Pointing data for screenshots
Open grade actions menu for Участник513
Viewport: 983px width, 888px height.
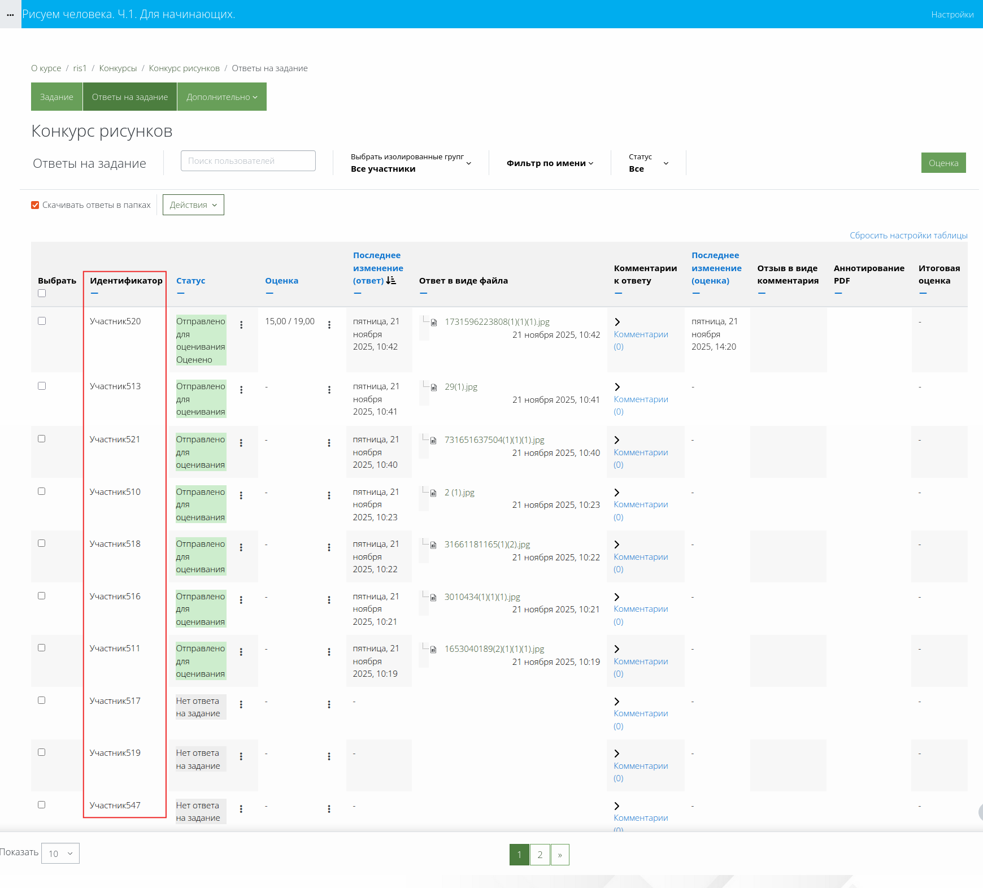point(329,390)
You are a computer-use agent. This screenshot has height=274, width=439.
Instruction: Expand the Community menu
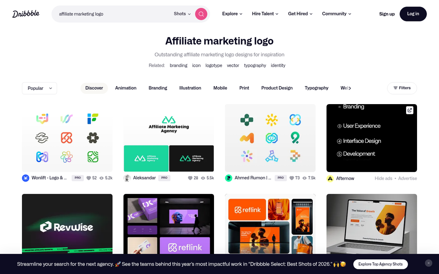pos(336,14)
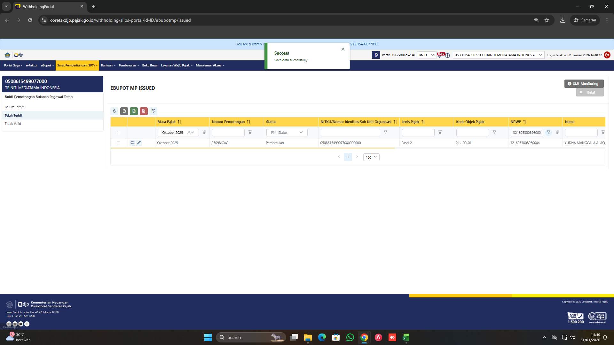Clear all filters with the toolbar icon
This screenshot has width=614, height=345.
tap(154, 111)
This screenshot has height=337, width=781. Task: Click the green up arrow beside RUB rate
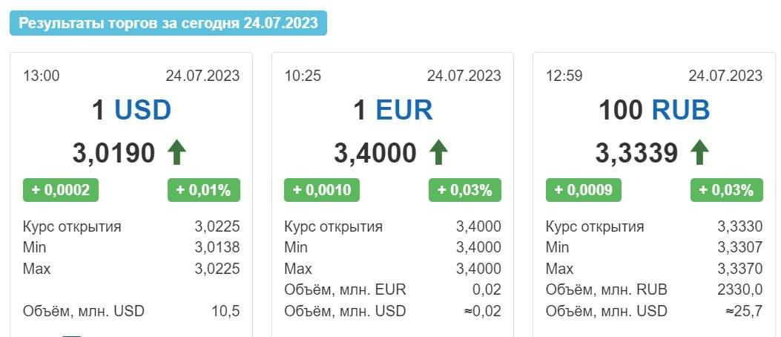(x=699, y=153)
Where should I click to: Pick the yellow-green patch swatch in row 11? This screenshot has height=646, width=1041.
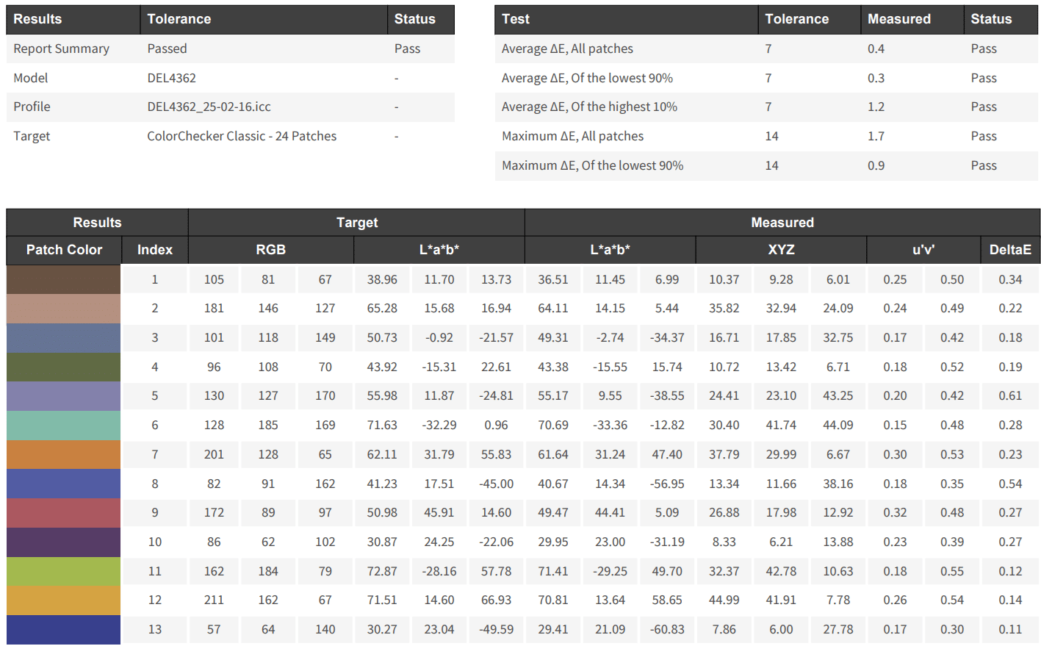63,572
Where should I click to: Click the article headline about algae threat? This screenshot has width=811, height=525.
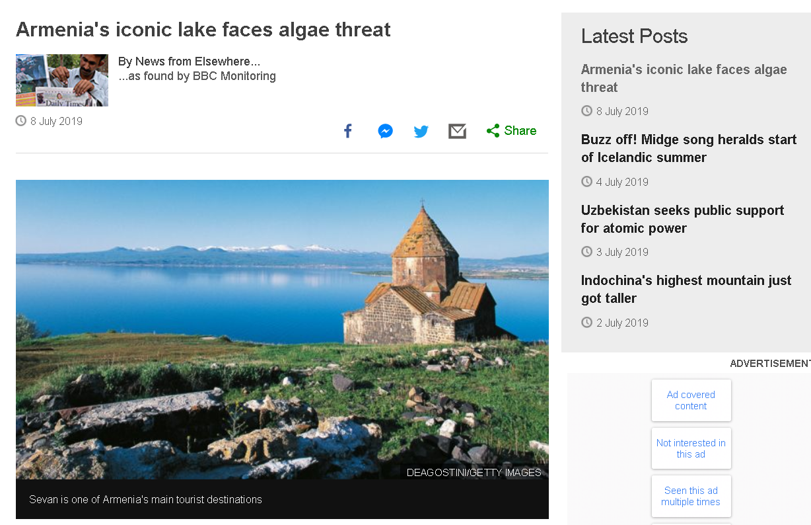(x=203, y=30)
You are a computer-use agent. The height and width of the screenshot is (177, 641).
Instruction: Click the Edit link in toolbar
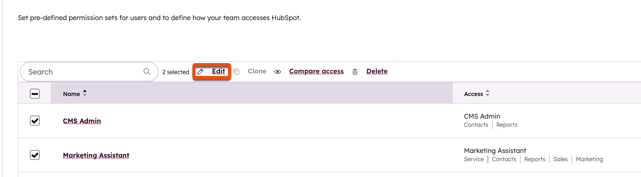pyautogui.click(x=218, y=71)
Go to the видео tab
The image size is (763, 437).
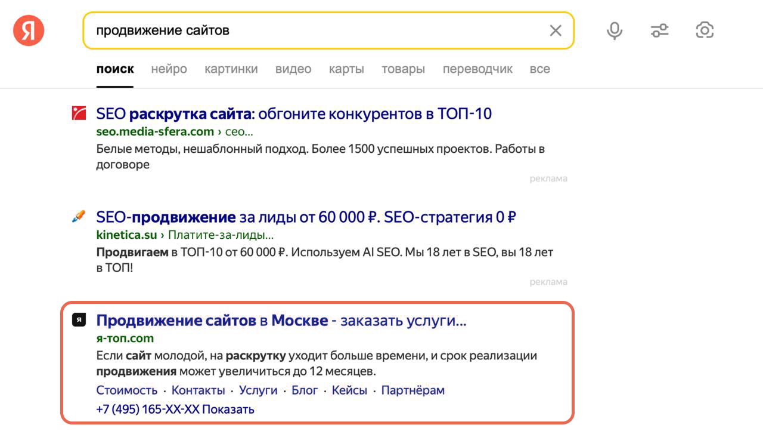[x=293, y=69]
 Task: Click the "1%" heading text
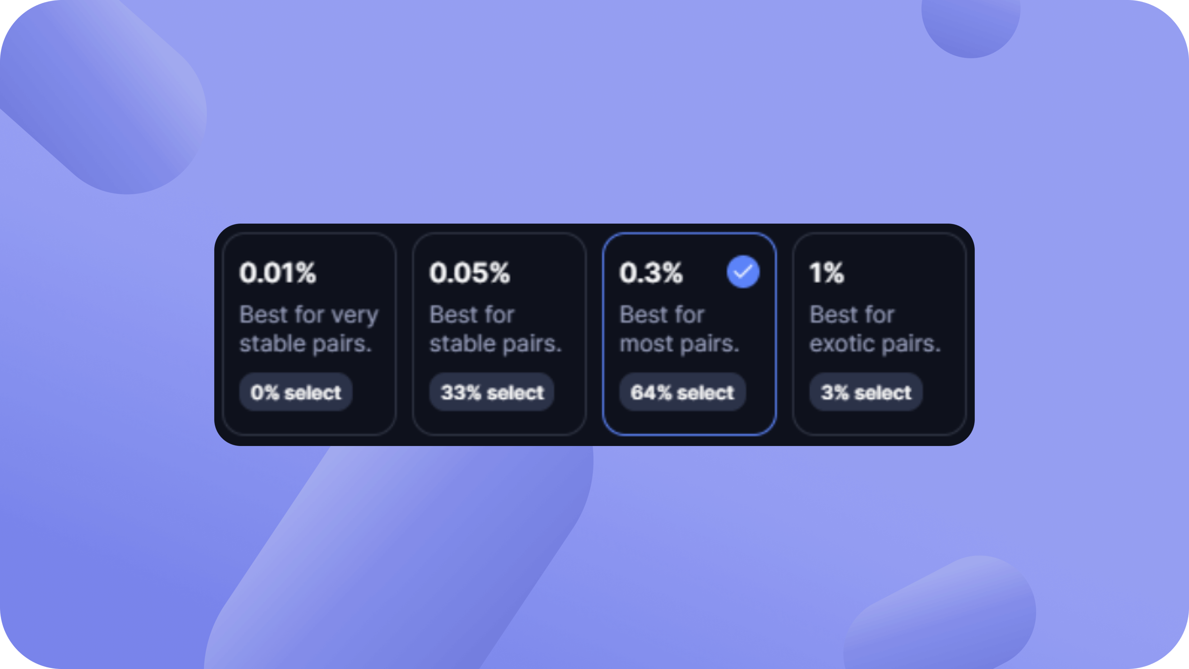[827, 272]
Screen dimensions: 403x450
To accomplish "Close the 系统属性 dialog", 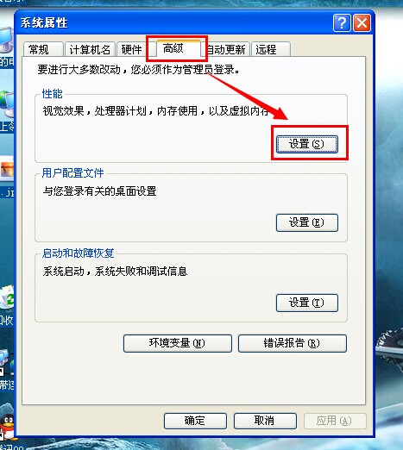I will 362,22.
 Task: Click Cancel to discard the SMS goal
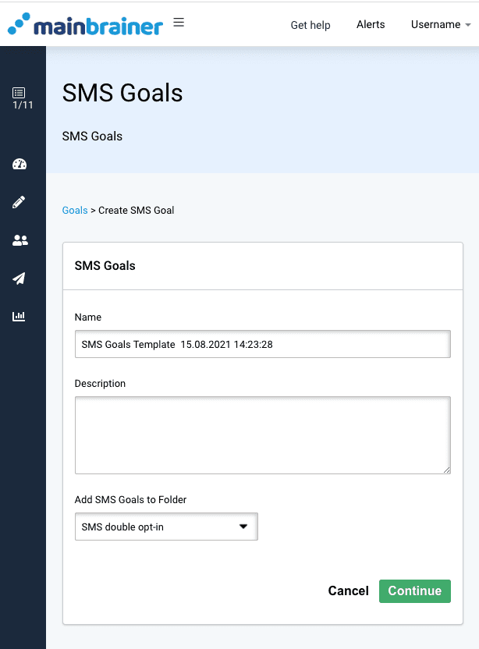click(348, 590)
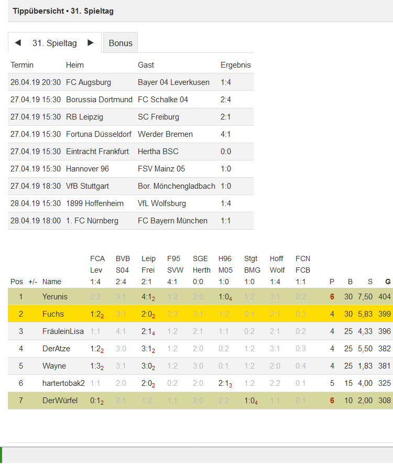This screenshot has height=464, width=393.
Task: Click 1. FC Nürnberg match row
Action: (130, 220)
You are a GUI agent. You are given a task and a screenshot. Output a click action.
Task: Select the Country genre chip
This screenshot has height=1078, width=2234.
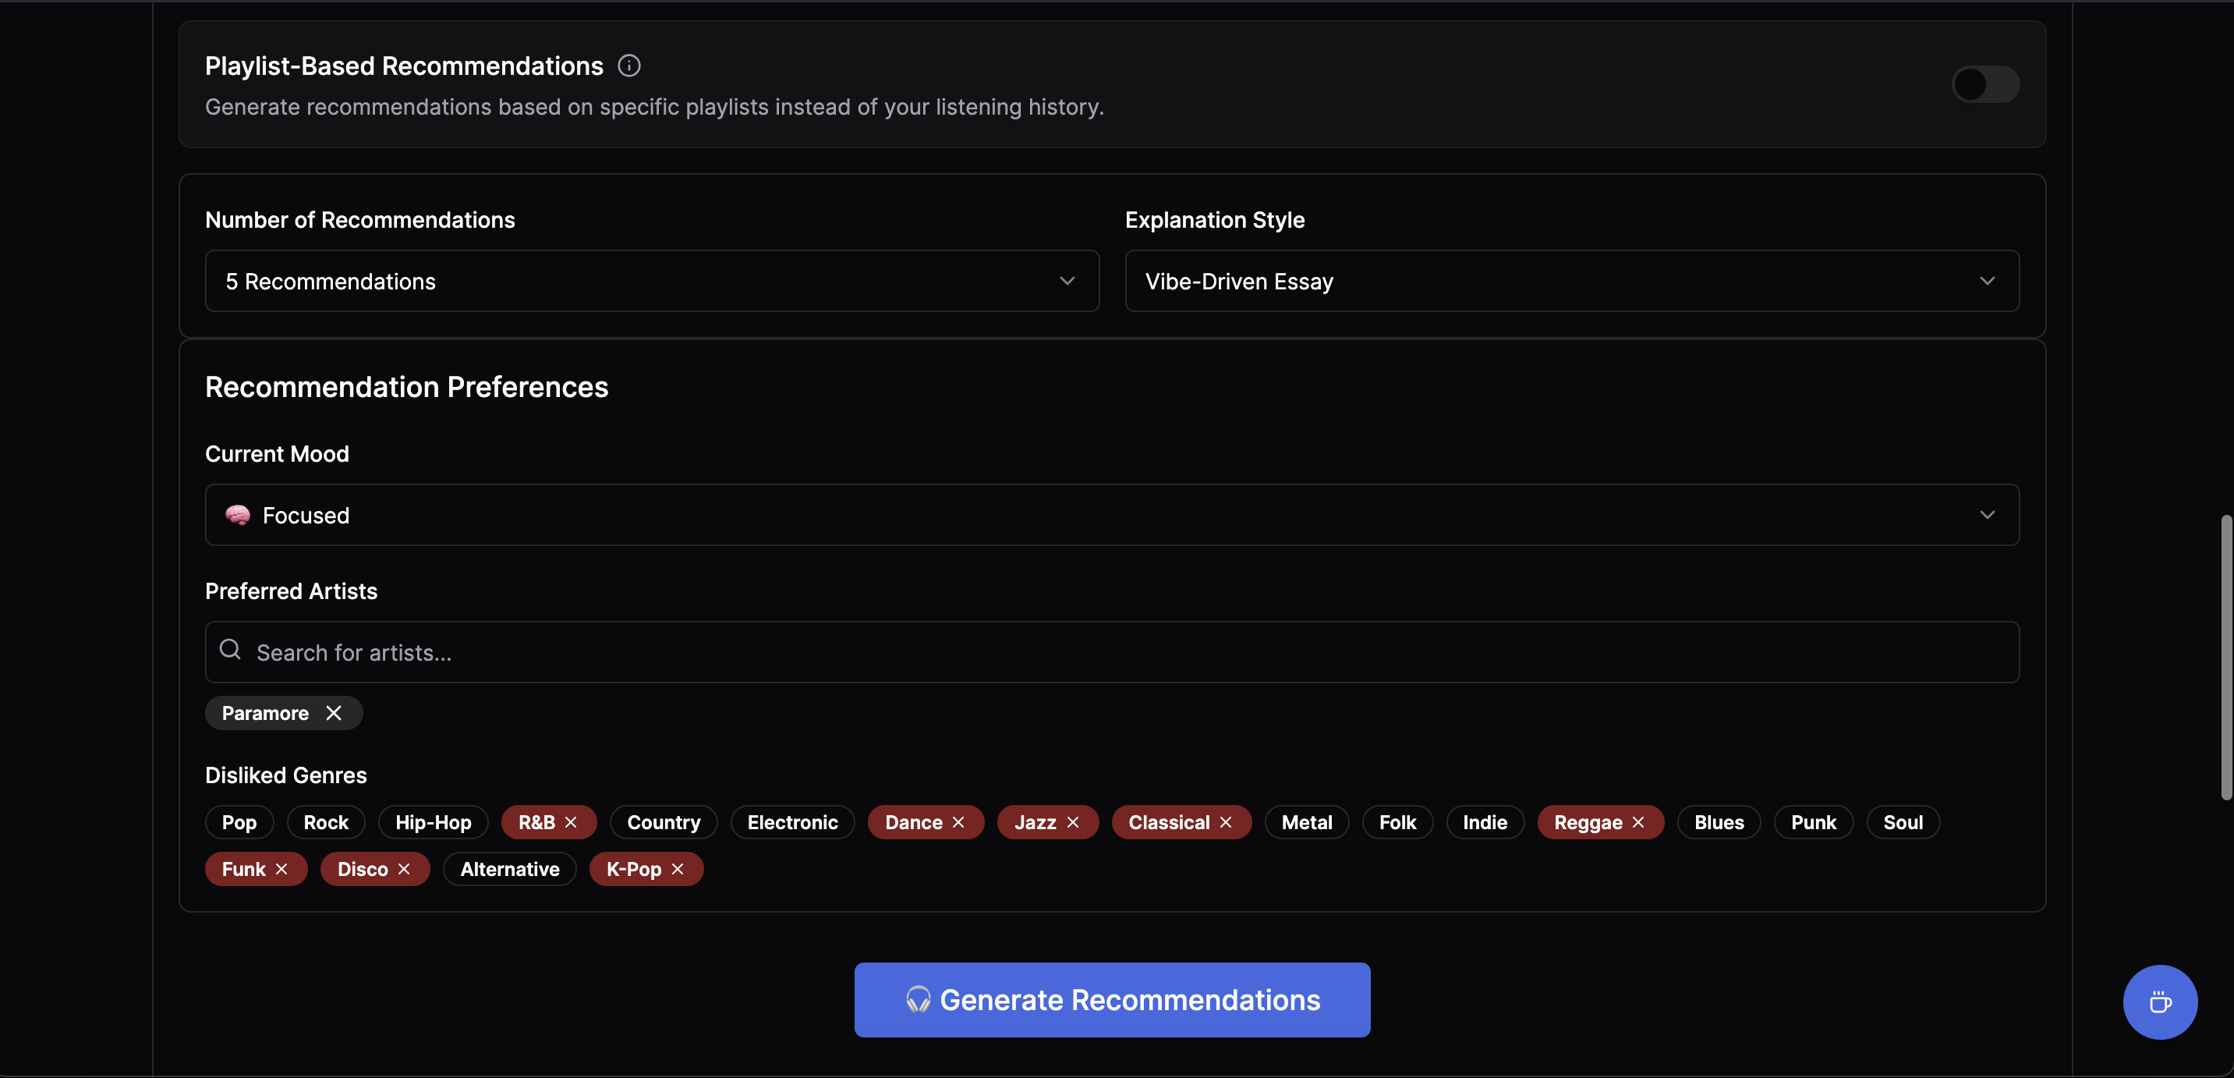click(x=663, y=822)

Task prompt — Transcribe the entries verbatim, starting at the line containing "You are a GUI" and continuing through the end of the entries. Omit the pictures from your transcription.

Result of the task —
You are a GUI agent. You are given a task and a screenshot. Output a click action.
Task: Select the Country genre chip
This screenshot has height=1078, width=2234.
click(x=663, y=822)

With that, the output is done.